§ **ASSIGNED TASK**
Although the entries contain pictures, repeat only their words, exactly as written.
*** Opening RECORDS PROVIDED ***
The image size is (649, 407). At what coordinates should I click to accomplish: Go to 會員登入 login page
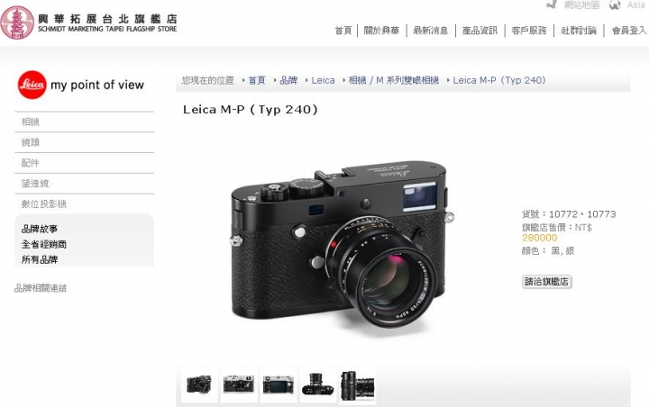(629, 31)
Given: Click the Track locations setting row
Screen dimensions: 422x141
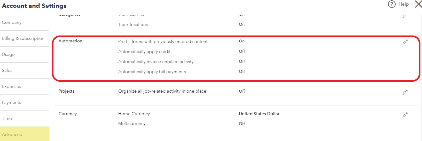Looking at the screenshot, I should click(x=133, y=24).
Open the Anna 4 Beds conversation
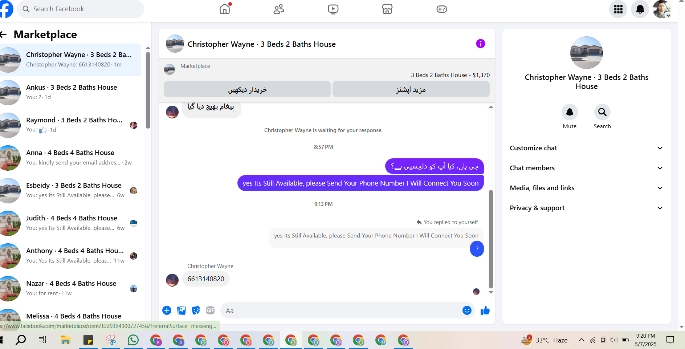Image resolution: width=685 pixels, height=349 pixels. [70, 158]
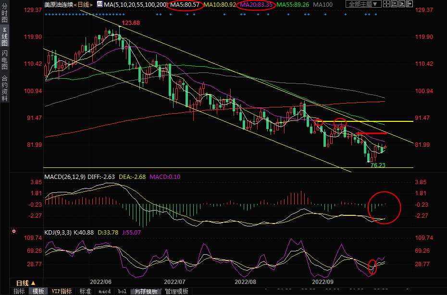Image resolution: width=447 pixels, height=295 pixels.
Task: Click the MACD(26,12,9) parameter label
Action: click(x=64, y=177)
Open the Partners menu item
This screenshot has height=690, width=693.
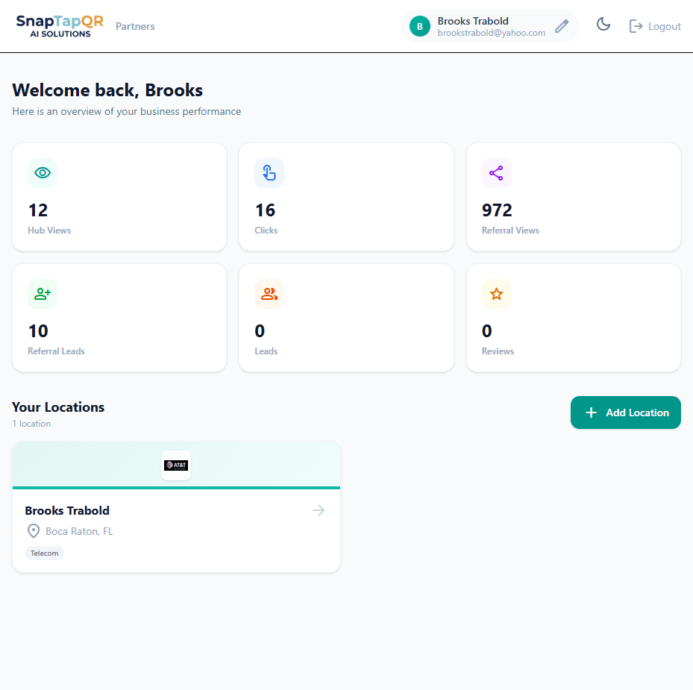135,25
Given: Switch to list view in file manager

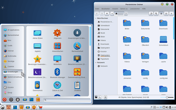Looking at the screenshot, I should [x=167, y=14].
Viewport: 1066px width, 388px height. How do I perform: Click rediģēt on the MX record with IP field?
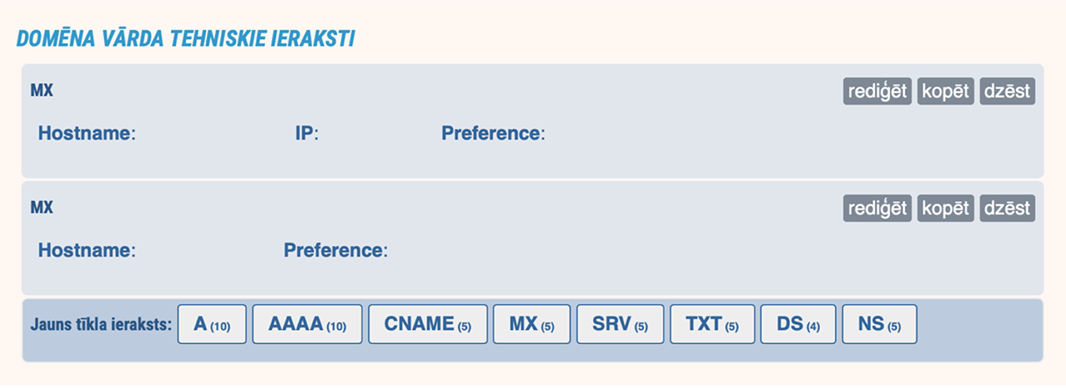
*** Closing RECORDS PROVIDED ***
§ **TASK SOLUTION**
The image size is (649, 407). At what coordinates should I click to accomplish: Go to 會員登入 login page
(629, 31)
Given: Click the Track locations setting row
Screen dimensions: 422x141
Looking at the screenshot, I should click(x=133, y=24).
Open the Anna 4 Beds conversation
Image resolution: width=685 pixels, height=349 pixels. [70, 158]
Image resolution: width=447 pixels, height=295 pixels.
Task: Click the MACD(26,12,9) parameter label
Action: click(x=64, y=177)
Open the Partners menu item
This screenshot has height=690, width=693.
135,25
Given: Switch to list view in file manager

Looking at the screenshot, I should [x=167, y=14].
Viewport: 1066px width, 388px height. How do I perform: Click rediģēt on the MX record with IP field?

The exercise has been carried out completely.